LIPUTAN.CO.ID, Jakarta – Komisi III DPR RI memastikan dukungan penuh pimpinan DPR terhadap rencana kenaikan gaji hakim ad hoc, menyusul kebijakan kenaikan gaji dan tunjangan hakim karier yang telah lebih dulu diberlakukan.

Ketua Komisi III DPR RI Habiburokhman menyampaikan bahwa rencana tersebut mendapat restu langsung dari jajaran pimpinan DPR. 

Dukungan itu, menurut dia, menjadi bagian dari komitmen parlemen dalam memperjuangkan kesejahteraan aparat peradilan.

“Ini tentunya dapat support maksimal dari Wakil Ketua DPR dan pimpinan DPR ya, Pak Sufmi Dasco Ahmad,” ucap Habiburokhman dalam rapat dengar pendapat dengan Badan Keahlian DPR RI di Jakarta, Rabu (21/1).

Habiburokhman menjelaskan, setelah pemerintah menaikkan gaji hakim karier, para hakim ad hoc turut menyuarakan aspirasi agar penghasilan mereka juga disesuaikan. 

Menindaklanjuti hal tersebut, DPR kemudian mendorong pemerintah untuk menyiapkan payung hukum khusus.

Menurutnya, pemerintah telah merespons dengan menyusun peraturan presiden (perpres) yang secara khusus mengatur kenaikan gaji hakim ad hoc.

“Saya kemarin bicara dengan Mensesneg Pak Prasetyo Hadi, perpres-nya akan segera dibikin tersendiri untuk gaji hakim ad hoc,” ungkapnya.

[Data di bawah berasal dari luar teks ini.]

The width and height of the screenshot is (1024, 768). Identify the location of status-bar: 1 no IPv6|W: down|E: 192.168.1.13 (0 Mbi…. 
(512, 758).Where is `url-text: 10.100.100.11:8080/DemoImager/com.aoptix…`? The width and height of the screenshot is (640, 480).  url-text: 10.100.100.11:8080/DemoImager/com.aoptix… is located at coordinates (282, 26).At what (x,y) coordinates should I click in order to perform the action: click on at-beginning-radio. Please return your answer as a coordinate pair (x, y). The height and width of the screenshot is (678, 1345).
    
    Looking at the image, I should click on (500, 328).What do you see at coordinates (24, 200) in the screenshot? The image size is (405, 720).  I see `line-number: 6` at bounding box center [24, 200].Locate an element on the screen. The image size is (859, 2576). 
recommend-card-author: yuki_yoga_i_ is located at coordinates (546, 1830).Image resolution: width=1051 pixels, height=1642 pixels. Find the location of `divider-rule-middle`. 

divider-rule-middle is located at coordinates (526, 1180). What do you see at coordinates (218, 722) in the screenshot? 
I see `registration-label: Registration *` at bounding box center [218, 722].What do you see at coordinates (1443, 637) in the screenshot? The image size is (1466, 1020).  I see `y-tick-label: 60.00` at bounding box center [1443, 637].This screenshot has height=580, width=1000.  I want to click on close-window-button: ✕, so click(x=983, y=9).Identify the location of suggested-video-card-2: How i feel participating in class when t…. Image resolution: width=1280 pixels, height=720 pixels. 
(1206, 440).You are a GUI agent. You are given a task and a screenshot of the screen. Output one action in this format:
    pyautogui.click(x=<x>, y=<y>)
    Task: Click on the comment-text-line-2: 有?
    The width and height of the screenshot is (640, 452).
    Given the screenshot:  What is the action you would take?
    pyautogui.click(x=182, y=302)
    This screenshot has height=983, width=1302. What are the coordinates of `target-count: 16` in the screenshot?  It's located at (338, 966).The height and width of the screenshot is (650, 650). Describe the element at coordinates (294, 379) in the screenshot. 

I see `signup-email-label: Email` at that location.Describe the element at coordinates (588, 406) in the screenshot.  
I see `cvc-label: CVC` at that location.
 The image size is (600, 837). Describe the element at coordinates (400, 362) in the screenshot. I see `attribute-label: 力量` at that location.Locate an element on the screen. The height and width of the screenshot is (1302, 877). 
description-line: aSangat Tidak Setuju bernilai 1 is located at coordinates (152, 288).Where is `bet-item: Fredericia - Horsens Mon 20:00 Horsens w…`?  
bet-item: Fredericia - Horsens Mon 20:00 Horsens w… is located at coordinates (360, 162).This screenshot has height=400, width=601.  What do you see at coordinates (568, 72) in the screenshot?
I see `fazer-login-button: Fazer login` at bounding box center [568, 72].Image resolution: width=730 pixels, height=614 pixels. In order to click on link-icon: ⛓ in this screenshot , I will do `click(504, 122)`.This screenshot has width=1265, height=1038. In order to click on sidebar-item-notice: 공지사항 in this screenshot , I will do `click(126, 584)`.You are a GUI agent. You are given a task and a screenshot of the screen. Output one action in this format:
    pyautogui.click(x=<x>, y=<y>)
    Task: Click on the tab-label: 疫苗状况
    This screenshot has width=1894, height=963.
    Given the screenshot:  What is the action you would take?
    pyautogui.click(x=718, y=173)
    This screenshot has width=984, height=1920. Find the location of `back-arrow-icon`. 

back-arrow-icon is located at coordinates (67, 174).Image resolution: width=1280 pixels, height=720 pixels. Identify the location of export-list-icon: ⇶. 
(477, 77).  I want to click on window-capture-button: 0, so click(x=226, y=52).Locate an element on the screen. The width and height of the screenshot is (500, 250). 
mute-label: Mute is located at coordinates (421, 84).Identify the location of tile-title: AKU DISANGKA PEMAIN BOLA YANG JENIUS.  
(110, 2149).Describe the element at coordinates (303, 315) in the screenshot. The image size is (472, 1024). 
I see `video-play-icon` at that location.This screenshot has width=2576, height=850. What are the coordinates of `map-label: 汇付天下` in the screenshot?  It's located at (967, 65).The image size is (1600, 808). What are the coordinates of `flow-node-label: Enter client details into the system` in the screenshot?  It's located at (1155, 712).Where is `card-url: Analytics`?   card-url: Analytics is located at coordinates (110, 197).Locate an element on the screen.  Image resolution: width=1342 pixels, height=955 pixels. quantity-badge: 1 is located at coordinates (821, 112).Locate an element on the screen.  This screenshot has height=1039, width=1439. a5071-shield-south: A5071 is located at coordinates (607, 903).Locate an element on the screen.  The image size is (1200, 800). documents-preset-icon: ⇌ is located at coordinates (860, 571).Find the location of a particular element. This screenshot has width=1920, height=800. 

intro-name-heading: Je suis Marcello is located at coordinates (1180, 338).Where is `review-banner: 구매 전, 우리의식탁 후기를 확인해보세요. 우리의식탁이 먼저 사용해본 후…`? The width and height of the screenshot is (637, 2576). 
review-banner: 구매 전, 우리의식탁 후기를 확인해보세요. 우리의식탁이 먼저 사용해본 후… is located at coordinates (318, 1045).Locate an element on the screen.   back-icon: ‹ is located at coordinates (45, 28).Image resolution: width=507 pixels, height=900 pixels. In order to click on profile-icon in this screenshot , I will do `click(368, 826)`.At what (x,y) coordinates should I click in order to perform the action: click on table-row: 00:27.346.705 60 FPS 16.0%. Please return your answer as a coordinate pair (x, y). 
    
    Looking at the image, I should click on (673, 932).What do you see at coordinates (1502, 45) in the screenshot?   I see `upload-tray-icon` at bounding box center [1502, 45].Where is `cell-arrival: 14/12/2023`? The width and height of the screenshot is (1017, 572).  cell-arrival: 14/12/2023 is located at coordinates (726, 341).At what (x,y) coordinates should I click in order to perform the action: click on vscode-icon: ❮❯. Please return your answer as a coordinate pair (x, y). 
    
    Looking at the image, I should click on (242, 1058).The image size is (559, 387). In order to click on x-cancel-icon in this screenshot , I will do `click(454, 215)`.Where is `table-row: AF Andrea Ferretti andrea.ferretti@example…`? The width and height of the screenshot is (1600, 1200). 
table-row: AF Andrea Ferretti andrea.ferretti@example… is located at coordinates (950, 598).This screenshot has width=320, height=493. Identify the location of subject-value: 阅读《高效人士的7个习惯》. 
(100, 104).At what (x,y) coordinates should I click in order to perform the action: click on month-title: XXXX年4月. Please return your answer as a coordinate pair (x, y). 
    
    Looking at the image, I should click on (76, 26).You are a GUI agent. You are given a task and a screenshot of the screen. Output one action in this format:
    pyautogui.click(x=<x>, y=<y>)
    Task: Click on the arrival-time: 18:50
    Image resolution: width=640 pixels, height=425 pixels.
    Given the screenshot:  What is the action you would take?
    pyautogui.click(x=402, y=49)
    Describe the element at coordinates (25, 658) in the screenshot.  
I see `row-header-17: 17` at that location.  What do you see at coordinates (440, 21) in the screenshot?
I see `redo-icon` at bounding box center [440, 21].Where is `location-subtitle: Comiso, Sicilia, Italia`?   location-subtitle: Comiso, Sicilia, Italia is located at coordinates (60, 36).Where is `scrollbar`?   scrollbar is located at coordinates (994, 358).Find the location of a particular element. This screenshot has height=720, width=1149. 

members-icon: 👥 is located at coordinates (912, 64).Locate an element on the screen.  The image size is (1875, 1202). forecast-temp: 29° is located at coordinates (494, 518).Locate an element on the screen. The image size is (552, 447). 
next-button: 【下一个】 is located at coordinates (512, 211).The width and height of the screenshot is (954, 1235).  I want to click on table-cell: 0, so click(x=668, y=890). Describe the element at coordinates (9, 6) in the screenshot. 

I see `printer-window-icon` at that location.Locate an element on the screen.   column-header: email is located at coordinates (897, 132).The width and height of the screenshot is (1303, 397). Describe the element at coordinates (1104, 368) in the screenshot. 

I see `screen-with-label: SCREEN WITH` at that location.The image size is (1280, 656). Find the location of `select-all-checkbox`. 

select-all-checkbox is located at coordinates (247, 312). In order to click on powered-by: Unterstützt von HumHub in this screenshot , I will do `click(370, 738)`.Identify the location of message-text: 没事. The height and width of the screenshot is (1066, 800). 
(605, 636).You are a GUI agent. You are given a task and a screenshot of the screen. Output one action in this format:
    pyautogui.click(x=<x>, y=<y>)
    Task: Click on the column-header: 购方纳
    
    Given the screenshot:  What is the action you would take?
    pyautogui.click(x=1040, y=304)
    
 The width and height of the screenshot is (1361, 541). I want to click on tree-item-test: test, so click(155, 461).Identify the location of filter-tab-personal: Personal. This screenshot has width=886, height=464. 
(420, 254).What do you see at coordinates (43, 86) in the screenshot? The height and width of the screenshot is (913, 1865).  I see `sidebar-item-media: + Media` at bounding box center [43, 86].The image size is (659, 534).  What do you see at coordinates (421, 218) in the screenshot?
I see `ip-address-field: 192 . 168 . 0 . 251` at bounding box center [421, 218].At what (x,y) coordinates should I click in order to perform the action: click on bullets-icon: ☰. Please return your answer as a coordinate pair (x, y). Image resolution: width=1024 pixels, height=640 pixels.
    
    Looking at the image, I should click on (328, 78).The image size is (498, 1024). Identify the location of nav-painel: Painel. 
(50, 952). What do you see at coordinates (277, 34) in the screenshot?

Sinyal kenaikan gaji tersebut juga disampaikan langsung oleh Menteri Sekretaris Negara Prasetyo Hadi.

Ia menyebut Presiden RI Prabowo Subianto akan segera menandatangani perpres yang mengatur hal tersebut setelah seluruh pembahasan rampung.

“Alhamdulillah sudah selesai, maksudnya sudah selesai pembahasannya ya karena perhitungan-perhitungan di situ juga sudah selesai. Insyaallah dalam waktu secepatnya akan ditandatangani oleh Bapak Presiden,” ucap Prasetyo saat menjawab pertanyaan wartawan di Kompleks Istana Kepresidenan, Jakarta, Senin (19/1).

Meski demikian, Prasetyo belum merinci waktu pasti penandatanganan perpres tersebut.

Selama ini, ketentuan gaji hakim ad hoc masih merujuk pada Perpres Nomor 5 Tahun 2013, yang berarti belum mengalami penyesuaian selama lebih dari satu dekade. 

Kondisi ini berbeda dengan hakim karier yang mulai 2026 mendapatkan kenaikan tunjangan berdasarkan Peraturan Pemerintah Nomor 42 Tahun 2025.

Dalam aturan tersebut, tunjangan hakim karier naik dengan kisaran mulai dari Rp46,7 juta hingga Rp110,5 juta per bulan, tergantung jenjang jabatan. 

Namun, kebijakan tersebut tidak mencakup hakim ad hoc, seperti hakim ad hoc tindak pidana korupsi, hakim ad hoc HAM, hakim ad hoc perikanan, dan bidang lainnya.

Prasetyo sebelumnya menjelaskan bahwa mekanisme kenaikan gaji hakim ad hoc akan dihitung secara terpisah, dengan besaran yang nantinya disesuaikan dengan struktur gaji hakim karier.